Magda le dio la hoja y observó mientras la mirada de la vieja se paséala de arriba abajo por la página. Josefa era la
phuri dai
, la mujer sabia de esta tribu de gitanos en particular. Papá frecuentemente hablaba de lo hermosa que fuera alguna vez; pero ahora su piel estaba curtida y su cabello negro y lustroso surcado de plateado y el cuerpo encogido. Sin embargo, su mente seguía estando perfectamente lúcida.

—Así que ésta es mi canción —exclamó Josefa, que no leía música.

—Sí. Preservada para siempre.

—Pero no la tocaré de ese modo todas las veces —aclaró la vieja devolviéndole la hoja—. Así es como me gusta tocarla ahora. Tal vez el mes próximo decida cambiarle algo. Ya la he modificado muchas veces con el paso de los años.

Magda asintió mientras colocaba la hoja, junto con las demás, en la carpeta. Sabía, antes de empezar su colección, que la música gitana era en gran parte improvisada. Eso era de esperarse, pues la propia vida de los gitanos resultaba improvisada en gran parte, sin otra casa más que una carreta, sin lenguaje escrito ni nada que los retuviera. Tal vez eso fue lo que la llevó a tratar de capturar algo de su vitalidad y enjaularla en un pentagrama, preservándola para el futuro.

—Estará bien por ahora —replicó Magda—. Quizá el próximo año veré lo que le has agregado.

—¿No será publicado el libro para entonces?

—Me temo que no —respondió Magda, sintiendo una punzada.

—¿Por qué no?

Magda se ocupó en guardar la mandolina, pues no deseaba responder, pero era incapaz de evitar graciosamente la pregunta. No levantó la vista mientras hablaba:

—Tengo que encontrar otro editor.

—¿Qué pasó con el actual?

Magda mantuvo la mirada baja. Estaba apenada. Fue uno de los momentos más penosos de su vida cuando supo que el editor renegaba de su acuerdo. Todavía le dolía.

—Cambió de opinión. Dijo que éste no era el momento adecuado para un compendio de música gitana de Rumania.

—Especialmente para una judía —añadió Josefa.

Magda levantó la vista penetrante y luego la bajó de nuevo.
Cuán cierto
.

—Quizá —aceptó. Sintió que se le formaba un nudo en la garganta. No quería hablar sobre esto—. ¿Cómo va el negocio?

—Terrible —contestó Josefa alzando los hombros mientras ponía a un lado el
naiou
y tomaba de nuevo el mazo de cartas. Estaba vestida con las desiguales ropas comunes a todos los gitanos: blusa floreada, falda rayada y pañoleta de calicó. Era un conjunto aturdidor de colores y diseños. Sus dedos, como si tuvieran voluntad propia, comenzaron a barajar el mazo—. En estos días sólo veo a unos cuantos clientes regulares. Nada de trabajo nuevo desde que me obligaron quitar el letrero.
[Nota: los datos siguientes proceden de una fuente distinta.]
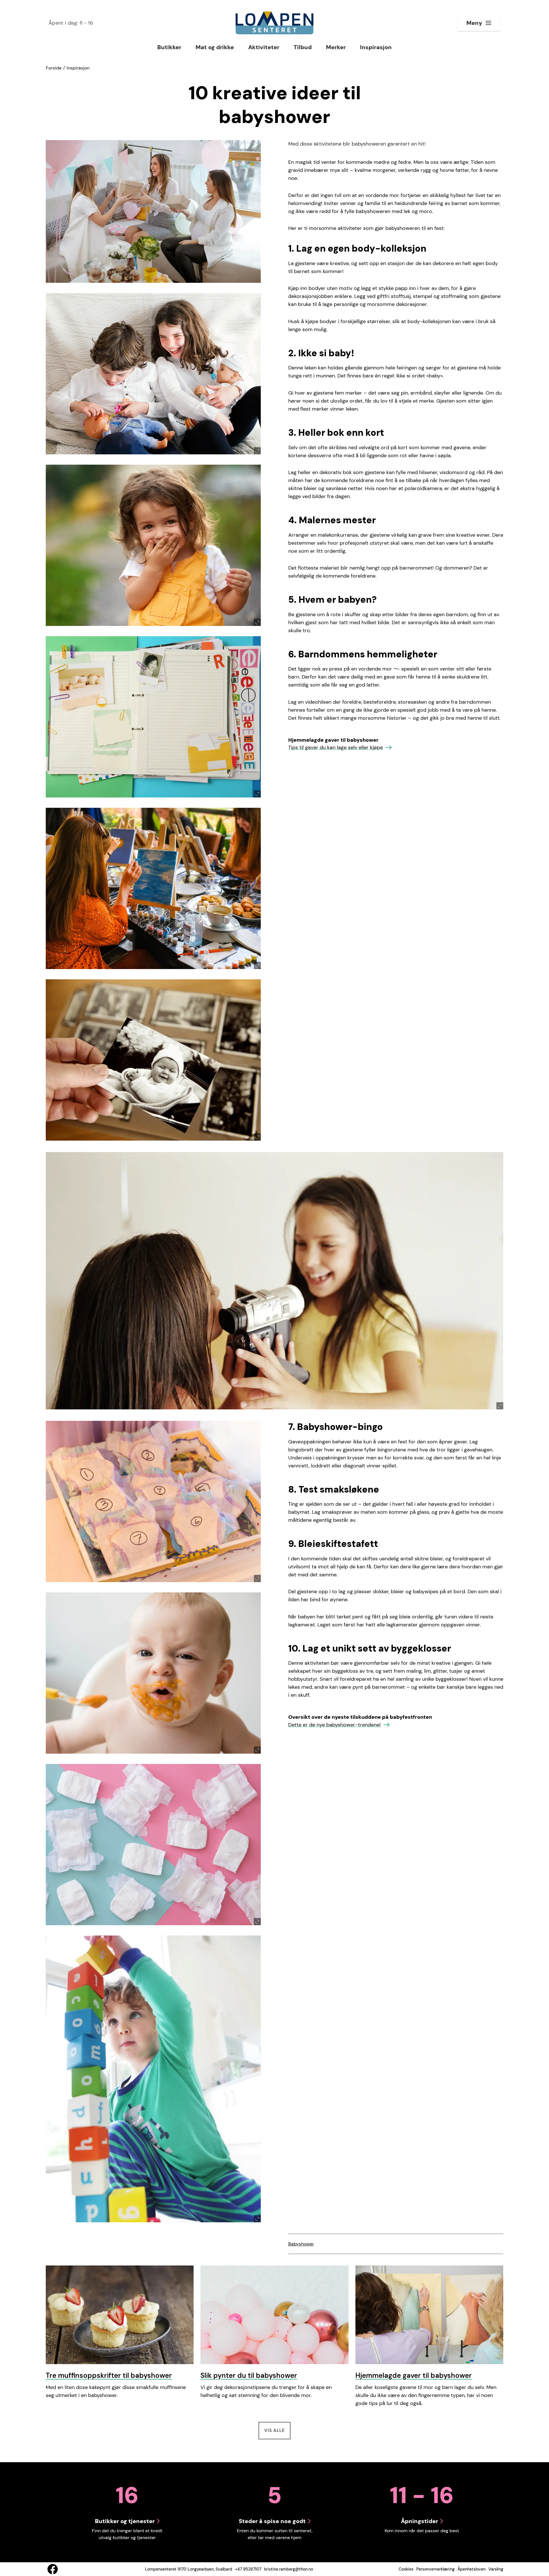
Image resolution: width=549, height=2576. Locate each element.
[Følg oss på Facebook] (52, 2569)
Magda se percató de ello esa mañana cuando se acercaba a la carreta. Ya no estaba el letrero en la puerta trasera, que decía: «Doña Josefa: Se lee el porvenir», y tampoco el diagrama de la palma ni el símbolo cabalístico en el lado derecho. Había oído que la Guardia de Hierro ordenó a todas las tribus gitanas quedarse en donde estaban y «no defraudar» a los ciudadanos.

—¿Así que los gitanos también están fuera de gracia?

—Los rumanos siempre estamos fuera de gracia, sin importar el tiempo o el lugar. Ya nos hemos acostumbrado. Pero ustedes los judíos… —se rió y sacudió la cabeza—. Hemos escuchado cosas… cosas terribles de Polonia.

—También nosotros —repuso Magda conteniendo un estremecimiento—. Pero, asimismo, estamos acostumbrados a estar fuera de gracia.
Al menos algunos de nosotros
. —No ella. Nunca se acostumbraría a eso.

—Me temo que se va a poner peor —afirmó Josefa.

—Los rumanos no pueden hallarse mejor —repuso Magda. Se daba cuenta de que estaba siendo hostil, pero no podía evitarlo. El mundo se había convertido en un lugar atemorizante y su única defensa últimamente era negarlo. Las cosas que había oído no podían ser ciertas, no sobre los judíos o sobre lo que les estaba pasando a los gitanos en las regiones rurales: historias sobre redadas hechas por la Guardia de Hierro, esterilizaciones forzadas y trabajo de esclavos. Tenia que ser un rumor demente, relatos de miedo. Y no obstante, con todas las cosas terribles que ciertamente habían estado pasando…

—Yo no me preocupo —aseguró Josefa—. Corta a un gitano en diez pedazos y no lo habrás matado; solamente habrás hecho diez gitanos.

Magda estaba bastante segura de que bajo circunstancias similares, sólo se quedaría con un judío muerto. Otra vez trató de cambiar el tema.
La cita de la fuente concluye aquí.